New research from feature management platform LaunchDarkly reveals a growing "AI Control Gap" in software development: while AI tools are significantly speeding up code production, they are simultaneously driving up operational risk, developer burnout, and customer disruption.
According to the survey, 94% of teams say AI has accelerated code development. At the same time, 91% say they have become more cautious about pushing AI-accelerated changes into production environments, highlighting a widening gap between speed and confidence in live releases.
Risk under pressure
The study paints a picture of development teams working under significant deadline pressure. It reports that 81% of teams admitted to knowingly shipping risky code in the last six months due to deadline pressure. That behaviour has knock-on effects in operations and support.
More than a third of teams, 38%, now spend more than a quarter of their time resolving incidents. That level of time spent on firefighting suggests a persistent cycle in which fast delivery creates more breakages, which in turn erodes capacity for new work.

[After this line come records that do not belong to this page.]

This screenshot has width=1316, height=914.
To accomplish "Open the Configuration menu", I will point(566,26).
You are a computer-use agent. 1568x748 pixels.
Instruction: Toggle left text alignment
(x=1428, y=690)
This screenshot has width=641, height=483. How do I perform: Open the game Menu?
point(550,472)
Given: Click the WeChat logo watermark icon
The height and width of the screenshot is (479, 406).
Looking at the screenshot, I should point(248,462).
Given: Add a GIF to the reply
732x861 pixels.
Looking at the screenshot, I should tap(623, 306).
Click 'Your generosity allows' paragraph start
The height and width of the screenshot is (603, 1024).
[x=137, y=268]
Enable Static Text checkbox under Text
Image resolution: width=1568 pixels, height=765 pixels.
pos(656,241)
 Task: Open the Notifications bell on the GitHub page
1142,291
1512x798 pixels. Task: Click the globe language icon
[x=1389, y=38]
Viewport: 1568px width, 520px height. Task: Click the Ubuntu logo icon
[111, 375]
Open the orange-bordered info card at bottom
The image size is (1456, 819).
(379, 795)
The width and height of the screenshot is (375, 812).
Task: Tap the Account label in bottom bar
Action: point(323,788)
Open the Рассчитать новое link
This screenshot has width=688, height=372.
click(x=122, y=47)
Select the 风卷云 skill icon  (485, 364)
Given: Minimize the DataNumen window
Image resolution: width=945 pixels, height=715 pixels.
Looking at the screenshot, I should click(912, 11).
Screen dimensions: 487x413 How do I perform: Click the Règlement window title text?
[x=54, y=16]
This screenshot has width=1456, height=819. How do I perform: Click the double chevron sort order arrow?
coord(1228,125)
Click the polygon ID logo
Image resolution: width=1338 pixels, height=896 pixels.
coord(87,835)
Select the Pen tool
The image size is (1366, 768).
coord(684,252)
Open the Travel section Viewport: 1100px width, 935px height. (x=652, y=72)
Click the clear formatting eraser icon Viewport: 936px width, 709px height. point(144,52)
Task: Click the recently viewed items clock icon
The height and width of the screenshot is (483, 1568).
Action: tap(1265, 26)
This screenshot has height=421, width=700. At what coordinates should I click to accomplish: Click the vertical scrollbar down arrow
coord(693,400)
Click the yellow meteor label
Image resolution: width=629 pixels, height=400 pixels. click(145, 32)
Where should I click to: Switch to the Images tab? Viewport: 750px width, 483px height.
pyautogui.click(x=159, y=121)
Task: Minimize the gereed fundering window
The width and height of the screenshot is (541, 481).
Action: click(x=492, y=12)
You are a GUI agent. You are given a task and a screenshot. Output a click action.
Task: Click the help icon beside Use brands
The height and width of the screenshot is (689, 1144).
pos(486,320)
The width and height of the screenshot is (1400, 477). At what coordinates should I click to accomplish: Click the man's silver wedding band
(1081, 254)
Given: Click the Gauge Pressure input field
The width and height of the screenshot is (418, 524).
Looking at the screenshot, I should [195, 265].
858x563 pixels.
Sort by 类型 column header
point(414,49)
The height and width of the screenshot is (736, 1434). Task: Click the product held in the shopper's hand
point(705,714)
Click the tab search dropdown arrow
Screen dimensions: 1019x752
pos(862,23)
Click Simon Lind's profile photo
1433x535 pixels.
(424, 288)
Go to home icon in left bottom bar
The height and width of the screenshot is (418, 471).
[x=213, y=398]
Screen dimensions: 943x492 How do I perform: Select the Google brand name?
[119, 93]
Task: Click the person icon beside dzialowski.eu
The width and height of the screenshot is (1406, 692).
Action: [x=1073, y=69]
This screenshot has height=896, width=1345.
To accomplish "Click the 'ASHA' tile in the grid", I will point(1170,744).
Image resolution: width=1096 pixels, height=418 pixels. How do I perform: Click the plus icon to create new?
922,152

The internal strain is reflected in staff wellbeing. As 42% of professionals report lower morale and increased burnout due to the current pace and risk profile of delivery.
The report states that nearly all organisations have some form of safeguards in place. A total of 99% say they have runtime guardrails around production systems. Despite that, about 70% still roll back changes at least weekly, indicating frequent problems serious enough to reverse live deployments.
It also finds that 69% of teams apply hotfixes or perform rollbacks weekly or more. Those activities tend to add complexity to release pipelines and increase the risk of further defects.
Customer impact
The LaunchDarkly data suggests that the effects of unstable AI-driven releases extend beyond internal teams. More than 60% of organisations report customer-visible issues such as performance degradation, missed service-level agreements or customer churn. These issues point to direct commercial consequences from flawed or rushed releases.
Furthermore, 45% of respondents report that slow or risky release cycles have resulted in missed market opportunities. That sentiment reflects a concern that organisations either move too fast and damage customer trust, or move too slowly and miss competitive windows.
Use of AI in software development remains widespread despite these concerns. The report says 83% of respondents believe that releases containing AI-generated code are somewhat or very likely to cause production issues. That perception underscores a lack of trust in AI-authored changes once they leave controlled development environments.
The study indicates that engineering and operations teams attempt to mitigate these issues through guardrails, monitoring, and rollback mechanisms. The frequency of reversions and hotfixes suggests those safety measures are under strain as the volume and complexity of AI-assisted changes rises.
Call for control
LaunchDarkly commissioned the research from independent firm UserEvidence. The survey covered 767 senior engineering and DevOps professionals. Respondents worked in mid-market and large organisations across sectors including software, financial services, telecommunications and retail.
The report introduces the phrase "AI Control Gap" to describe the mismatch between how quickly AI enables code to be written and how safely organisations can deploy it into production.
"Our research reveals the AI Control Gap: the gap between how fast AI enables us to ship code and how safely we can deploy it in production. The tension between speed and control is becoming one of the biggest challenges in modern software delivery.
"Success shouldn't just be measured by how fast teams ship, but how safely they do it. As 77% of teams still struggle with the pace and risk of AI-accelerated development, the business case for resilience is growing, and enterprises must lead by making controlled release, progressive delivery, and runtime stability core business metrics, alongside speed and cost," said Joe Byrne, Global Field CTO, LaunchDarkly.
The company frames the findings as evidence that organisations will place greater emphasis on controlled releases and stability metrics as AI-driven development continues to expand.